Artifacts in unsedated patients
Three patients had artifacts on qDWI, whereas two patients had artifacts on cDWI. There was no significant difference between the two sequences in terms of artifacts (P = .65). Figure 1 shows qDWI and cDWI of a representative patient.

Restricted diffusion in sedated and in unsedated patients
cDWI revealed three instances of restricted diffusion, all of which were also found on qDWI (no significant difference, P = .99).

Discussion

The blurring and ghosting artifacts observed on cDWI were caused by head motion.
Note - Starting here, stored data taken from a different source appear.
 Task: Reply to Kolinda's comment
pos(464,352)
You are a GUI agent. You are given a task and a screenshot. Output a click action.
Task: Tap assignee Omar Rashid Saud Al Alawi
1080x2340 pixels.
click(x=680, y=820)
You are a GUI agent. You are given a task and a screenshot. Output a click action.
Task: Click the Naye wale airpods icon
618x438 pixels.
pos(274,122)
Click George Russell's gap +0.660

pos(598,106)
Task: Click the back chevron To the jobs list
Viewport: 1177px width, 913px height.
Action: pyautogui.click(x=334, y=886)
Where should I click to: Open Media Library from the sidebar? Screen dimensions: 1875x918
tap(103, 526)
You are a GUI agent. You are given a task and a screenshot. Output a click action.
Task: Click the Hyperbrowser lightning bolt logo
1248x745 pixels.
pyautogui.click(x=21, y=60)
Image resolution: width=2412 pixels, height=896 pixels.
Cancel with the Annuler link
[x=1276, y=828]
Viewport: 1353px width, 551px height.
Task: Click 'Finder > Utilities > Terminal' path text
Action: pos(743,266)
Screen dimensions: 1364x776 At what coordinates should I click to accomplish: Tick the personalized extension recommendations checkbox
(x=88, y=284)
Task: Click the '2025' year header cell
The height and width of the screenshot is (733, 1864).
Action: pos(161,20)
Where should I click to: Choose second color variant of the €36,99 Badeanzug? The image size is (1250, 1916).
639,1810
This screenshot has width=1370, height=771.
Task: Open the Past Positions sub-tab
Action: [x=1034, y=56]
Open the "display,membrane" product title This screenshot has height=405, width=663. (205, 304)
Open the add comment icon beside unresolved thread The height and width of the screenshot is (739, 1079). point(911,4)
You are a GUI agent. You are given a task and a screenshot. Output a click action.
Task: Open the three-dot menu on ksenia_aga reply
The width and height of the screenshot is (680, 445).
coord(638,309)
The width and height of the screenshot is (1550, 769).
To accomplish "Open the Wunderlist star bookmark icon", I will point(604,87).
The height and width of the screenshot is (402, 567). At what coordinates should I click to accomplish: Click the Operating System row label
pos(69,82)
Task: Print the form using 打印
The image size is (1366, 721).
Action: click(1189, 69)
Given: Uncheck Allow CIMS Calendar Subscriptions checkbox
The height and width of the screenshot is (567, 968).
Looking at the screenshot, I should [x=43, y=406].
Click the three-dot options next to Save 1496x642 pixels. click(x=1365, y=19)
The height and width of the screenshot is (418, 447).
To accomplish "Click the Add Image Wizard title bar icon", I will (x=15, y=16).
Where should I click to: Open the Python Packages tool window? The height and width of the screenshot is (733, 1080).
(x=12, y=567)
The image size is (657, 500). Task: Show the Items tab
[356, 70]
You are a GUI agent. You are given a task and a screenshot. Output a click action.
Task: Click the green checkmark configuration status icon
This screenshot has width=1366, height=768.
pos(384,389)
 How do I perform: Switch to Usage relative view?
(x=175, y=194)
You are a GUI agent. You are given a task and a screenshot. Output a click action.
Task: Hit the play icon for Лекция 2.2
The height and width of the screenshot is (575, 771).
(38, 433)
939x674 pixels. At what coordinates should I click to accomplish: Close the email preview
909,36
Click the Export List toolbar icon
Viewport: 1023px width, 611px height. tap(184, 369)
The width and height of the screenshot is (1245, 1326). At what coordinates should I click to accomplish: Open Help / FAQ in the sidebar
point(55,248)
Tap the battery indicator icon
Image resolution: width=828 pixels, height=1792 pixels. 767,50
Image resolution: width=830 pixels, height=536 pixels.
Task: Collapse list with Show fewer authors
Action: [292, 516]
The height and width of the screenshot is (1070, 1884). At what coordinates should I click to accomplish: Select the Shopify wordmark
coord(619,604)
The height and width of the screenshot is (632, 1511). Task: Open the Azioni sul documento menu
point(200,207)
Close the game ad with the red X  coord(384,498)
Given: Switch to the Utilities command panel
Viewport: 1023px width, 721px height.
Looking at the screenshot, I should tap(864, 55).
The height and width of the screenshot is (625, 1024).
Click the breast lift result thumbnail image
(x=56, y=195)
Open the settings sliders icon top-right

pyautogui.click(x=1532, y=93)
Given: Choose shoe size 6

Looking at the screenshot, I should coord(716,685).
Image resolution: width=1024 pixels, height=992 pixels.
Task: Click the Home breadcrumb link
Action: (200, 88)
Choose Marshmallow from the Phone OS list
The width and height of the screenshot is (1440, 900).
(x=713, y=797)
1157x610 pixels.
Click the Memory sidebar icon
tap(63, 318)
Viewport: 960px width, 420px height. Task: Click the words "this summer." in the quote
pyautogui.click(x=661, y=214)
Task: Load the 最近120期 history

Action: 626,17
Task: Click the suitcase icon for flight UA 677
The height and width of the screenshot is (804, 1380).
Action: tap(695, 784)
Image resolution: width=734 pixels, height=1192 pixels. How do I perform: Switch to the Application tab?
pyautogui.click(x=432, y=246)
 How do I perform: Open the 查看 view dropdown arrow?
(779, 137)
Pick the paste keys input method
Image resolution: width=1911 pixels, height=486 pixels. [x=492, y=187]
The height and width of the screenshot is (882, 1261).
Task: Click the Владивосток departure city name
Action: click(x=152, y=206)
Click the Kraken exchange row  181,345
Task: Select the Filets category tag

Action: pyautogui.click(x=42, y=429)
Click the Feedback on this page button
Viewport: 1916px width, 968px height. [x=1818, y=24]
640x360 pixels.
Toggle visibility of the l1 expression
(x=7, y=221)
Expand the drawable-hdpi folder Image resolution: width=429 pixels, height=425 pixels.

These artifacts were observed on only a few of the images. qDWI is equipped with motion correction because readout-segmented EPI is a multi-shot sequence and is sensitive to motion.⁵ However, it is difficult to eliminate motion artifact. In qDWI, no averaging was applied, whereas cDWI was acquired with five averages. However, because the abilities of the two sequences to detect lesions with restricted diffusion were the same, and the artifact rates were similar, we consider that qDWI can be substituted for cDWI. The reduction of acoustic noise by 4.1–5.5 dB in qDWI corresponds to a reduction of 38%–47% in sound pressure compared with cDWI, according to our internal survey.

Conclusion

Compared with cDWI, qDWI induced fewer artifacts in sedated pediatric MMD patients, whereas in unsedated patients, the frequencies of qDWI- and cDWI-induced artifacts were similar. qDWI and cDWI had the same performance for detecting restricted diffusion.

Acknowledgements

We are grateful to Yuta Urushibata from Siemens Healthcare K.K. for the helpful discussion.